I took the keyboard off its mount and began to work on bail 12 and latch 9 with the burnisher, cross checking the connection with a continuity tester. Since the 0-8-2 key isn't firing off a line feed, it is possible that latch 20 is also bad and I burnished it also while working on the keyboard. The keyboard and panel is reassembled, pending testing once I get the wires to the resistor panel shipshape.

Back of a set of bails
Side view of the bails with the contacts visible down the middle
Looking down at back of keyboard from the top - bail bars across bottom close bail contacts on sides
Underside of keyboard with one latch per keystem across the middle of the picture
SAC INTERFACE FOR ADDING PERIPHERALS TO THE 1130

I checked continuity from pin C12 - for Interrupt Request Level 4 - and from B27 which outputs an additional copy of the signal value. Both were good. I have a voltmeter across B27 which should go high when Int L4 is requested.

B27 does not change, nor does C12. That would definitely seem to be an FPGA problem and the likely place would be in my logic, but I just can't see it. IL4 requests are exactly parallel to request for the other interrupt levels and should work properly if the others do.

These sorts of errors are frustrating and often inordinately difficult to resolve. I will be scrutinizing the reports from the synthesis, which are a challenge to review because of huge numbers of essentially irrelevant or benign errors that can't be excluded or isolate, thus hiding the wheat among the chaff or more appropriately, the needle in the haystack, assuming there is any wheat or needle there at all.

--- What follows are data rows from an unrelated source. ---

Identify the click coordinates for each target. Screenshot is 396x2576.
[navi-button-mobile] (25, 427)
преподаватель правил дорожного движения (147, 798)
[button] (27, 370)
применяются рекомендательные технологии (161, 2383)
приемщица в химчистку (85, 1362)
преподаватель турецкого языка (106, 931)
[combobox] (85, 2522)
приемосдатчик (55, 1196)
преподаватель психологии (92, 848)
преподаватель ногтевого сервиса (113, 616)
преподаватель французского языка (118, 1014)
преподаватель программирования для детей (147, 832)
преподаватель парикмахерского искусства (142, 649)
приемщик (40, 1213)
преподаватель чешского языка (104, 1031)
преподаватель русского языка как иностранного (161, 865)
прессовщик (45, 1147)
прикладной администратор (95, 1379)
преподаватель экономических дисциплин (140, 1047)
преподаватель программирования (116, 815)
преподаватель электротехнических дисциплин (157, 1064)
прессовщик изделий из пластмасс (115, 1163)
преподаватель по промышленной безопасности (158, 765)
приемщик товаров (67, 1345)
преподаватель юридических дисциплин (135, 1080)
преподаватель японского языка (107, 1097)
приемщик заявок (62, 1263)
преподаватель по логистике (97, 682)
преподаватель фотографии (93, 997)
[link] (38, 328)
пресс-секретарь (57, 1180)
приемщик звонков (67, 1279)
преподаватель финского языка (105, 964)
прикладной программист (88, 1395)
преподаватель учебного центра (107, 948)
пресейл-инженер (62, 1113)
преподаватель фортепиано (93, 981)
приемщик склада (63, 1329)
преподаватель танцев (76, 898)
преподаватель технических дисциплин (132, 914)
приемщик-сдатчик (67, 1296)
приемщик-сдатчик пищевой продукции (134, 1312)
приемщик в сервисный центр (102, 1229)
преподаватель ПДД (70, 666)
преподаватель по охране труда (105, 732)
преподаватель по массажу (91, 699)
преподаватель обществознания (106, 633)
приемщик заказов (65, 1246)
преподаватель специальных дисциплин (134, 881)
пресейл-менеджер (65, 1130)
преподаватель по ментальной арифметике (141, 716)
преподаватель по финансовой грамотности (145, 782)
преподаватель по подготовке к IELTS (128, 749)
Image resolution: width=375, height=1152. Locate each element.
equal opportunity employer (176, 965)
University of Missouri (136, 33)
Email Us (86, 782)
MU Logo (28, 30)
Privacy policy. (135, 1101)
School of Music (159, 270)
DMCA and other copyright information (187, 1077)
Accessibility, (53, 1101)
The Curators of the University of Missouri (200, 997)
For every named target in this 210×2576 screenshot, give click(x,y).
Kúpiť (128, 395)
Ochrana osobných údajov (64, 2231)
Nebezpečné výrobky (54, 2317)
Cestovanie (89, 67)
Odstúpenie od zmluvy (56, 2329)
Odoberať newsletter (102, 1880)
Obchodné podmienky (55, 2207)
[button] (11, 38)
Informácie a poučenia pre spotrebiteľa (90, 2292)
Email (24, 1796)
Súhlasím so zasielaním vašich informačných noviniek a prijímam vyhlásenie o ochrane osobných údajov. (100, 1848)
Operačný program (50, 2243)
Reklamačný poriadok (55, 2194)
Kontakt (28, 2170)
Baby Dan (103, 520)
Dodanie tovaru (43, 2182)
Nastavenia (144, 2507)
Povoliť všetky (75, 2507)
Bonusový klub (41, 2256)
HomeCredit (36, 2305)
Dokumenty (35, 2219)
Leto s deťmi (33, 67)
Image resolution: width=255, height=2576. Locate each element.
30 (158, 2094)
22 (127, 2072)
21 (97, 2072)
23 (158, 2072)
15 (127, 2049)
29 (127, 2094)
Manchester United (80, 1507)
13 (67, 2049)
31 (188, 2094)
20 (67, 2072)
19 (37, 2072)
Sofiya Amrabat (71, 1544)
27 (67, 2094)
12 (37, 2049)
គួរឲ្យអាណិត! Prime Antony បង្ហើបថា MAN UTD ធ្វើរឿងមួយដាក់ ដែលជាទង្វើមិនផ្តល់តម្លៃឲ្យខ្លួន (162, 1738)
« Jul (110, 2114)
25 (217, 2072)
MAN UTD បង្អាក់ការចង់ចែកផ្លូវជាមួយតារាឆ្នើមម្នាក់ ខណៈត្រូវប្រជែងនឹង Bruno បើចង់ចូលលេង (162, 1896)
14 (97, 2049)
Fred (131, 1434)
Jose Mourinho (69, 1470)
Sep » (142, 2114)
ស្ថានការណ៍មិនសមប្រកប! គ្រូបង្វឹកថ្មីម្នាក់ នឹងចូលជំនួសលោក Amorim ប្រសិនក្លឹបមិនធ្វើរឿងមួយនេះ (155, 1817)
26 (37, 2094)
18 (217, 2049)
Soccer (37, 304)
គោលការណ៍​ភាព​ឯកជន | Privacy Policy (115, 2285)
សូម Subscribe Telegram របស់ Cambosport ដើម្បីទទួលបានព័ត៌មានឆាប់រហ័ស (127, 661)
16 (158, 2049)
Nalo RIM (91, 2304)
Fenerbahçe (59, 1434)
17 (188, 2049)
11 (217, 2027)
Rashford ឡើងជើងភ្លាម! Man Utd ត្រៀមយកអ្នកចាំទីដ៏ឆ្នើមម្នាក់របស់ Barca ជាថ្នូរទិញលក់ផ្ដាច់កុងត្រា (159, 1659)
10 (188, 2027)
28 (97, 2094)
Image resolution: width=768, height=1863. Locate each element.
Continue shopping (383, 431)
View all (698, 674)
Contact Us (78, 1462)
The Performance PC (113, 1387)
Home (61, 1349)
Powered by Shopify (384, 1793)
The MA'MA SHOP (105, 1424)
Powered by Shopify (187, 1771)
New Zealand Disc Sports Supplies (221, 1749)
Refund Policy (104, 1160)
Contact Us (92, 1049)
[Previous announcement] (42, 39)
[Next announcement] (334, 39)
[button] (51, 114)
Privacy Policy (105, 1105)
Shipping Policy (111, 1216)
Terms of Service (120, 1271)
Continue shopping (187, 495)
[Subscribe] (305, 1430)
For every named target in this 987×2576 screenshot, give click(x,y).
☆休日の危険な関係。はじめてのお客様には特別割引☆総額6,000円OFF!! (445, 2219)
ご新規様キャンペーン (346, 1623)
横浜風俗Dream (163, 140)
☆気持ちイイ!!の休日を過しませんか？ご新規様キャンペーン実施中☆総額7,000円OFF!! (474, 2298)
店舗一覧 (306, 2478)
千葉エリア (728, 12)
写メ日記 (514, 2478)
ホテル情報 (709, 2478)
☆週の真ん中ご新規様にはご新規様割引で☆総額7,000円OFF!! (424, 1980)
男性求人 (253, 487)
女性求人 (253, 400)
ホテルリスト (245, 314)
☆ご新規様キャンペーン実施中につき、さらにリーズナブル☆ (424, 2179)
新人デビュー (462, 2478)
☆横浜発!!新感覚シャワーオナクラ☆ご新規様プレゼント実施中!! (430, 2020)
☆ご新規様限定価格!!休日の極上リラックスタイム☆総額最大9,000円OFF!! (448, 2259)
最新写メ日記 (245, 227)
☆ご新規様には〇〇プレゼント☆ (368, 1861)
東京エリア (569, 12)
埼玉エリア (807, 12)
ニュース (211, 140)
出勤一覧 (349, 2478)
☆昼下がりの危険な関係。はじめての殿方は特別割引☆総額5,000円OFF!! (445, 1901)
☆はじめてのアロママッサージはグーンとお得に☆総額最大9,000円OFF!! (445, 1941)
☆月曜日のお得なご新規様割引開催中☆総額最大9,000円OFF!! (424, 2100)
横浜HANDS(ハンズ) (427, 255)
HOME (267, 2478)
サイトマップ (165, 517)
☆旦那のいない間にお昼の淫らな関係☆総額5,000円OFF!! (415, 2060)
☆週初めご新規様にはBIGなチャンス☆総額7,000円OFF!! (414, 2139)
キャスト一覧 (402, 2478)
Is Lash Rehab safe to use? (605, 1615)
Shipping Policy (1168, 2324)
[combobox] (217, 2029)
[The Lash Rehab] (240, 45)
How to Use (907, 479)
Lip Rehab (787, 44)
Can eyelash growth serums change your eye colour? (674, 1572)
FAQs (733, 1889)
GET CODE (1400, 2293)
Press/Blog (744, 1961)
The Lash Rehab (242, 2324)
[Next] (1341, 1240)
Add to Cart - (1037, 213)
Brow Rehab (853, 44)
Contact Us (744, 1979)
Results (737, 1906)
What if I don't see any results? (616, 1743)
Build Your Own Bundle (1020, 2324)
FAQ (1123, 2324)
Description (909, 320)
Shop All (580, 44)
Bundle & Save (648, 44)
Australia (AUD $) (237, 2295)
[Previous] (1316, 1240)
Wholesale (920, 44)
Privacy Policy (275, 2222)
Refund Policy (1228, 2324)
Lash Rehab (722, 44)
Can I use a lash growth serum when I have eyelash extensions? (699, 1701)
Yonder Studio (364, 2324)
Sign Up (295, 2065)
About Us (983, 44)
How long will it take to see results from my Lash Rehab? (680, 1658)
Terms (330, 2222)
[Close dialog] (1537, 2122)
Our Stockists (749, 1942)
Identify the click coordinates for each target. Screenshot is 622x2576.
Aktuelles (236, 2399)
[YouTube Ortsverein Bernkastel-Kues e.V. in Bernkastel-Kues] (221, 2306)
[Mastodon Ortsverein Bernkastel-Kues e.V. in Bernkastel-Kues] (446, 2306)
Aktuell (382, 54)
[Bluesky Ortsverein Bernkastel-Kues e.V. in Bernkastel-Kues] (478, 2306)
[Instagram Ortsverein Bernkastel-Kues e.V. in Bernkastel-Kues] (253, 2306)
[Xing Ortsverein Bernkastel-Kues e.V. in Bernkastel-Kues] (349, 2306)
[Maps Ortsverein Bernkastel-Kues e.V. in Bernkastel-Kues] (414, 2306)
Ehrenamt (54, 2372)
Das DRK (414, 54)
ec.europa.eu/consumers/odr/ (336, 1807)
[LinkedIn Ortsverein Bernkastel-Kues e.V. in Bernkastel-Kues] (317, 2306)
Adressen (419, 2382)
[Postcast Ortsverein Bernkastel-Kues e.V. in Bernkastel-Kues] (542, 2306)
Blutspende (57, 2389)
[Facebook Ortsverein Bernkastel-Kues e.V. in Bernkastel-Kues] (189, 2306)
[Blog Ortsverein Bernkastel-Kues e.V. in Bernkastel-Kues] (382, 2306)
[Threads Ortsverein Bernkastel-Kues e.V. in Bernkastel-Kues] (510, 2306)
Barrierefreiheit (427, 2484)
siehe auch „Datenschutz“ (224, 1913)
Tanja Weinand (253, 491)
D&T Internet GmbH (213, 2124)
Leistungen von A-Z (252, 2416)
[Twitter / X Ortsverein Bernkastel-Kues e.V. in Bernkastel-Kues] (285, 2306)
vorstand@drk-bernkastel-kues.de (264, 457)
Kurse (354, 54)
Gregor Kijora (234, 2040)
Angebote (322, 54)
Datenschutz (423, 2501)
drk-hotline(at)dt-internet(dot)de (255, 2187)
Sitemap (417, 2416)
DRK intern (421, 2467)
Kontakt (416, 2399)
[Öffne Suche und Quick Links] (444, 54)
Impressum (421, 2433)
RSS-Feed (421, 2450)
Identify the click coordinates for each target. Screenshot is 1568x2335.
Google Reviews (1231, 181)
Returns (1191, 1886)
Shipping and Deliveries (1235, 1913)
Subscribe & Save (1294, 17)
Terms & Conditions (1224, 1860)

After sifting through everything, there are no messages at all that would explain why C12 and B27 are both stuck at level 0. I will temporarily reroute the signal to multiple free pins such as B29 and test for a good value there - if that works, but B27 and C12 don't, then I have bad IOs on the fpga and will relocate the int request line to a good pin.

Unfortunately, none of the new pins go hot when I request IL4, so the flaw is definitely inside the fpga instantiation of my logic. After staring for quite a while, I finally got it. IL4 requests are set if any of the twenty UCW entries (devices) have the corresponding bit set. My program on the PC was setting the bits as part of a transaction, but then when idle the fpga was overriding that with the logical state for the four implemented devices on IL4.

That is, the virtual 2501 reader, the paper tape reader/punch, the 1627 plotter and the virtual 1403 printer are UCW numbers 1 to 4 and their IL4 value is only set if the device adapter logic is requesting the interrupt. My PC transaction sets the bit and then it is reset a few dozen nanoseconds later to the state of the device adapter (off).

I changed my PC program to set the interrupts in UCW 10 - not currently implemented - which is not overriden by any device adapter logic. With that, I tested the interface and IL 4 triggered exactly as I wished. It is apparently impossible to move forward one step without a new problem arising to replace any resolved issue - now IL2 won't trigger.

During testing of the 1053, when trying to do another load of core with the diagnostics, I found that chip 3 of the driver board was inexplicably hot at all times - bits 6 - 11 set on because the chip was pulling those six lines down to zero. I will look to see if there is a failure mode in my PC program or fpga logic that could cause this, but the clean boundaries around driver chip 3 argues for a different issue, perhaps an intermittent ground connection to the chip.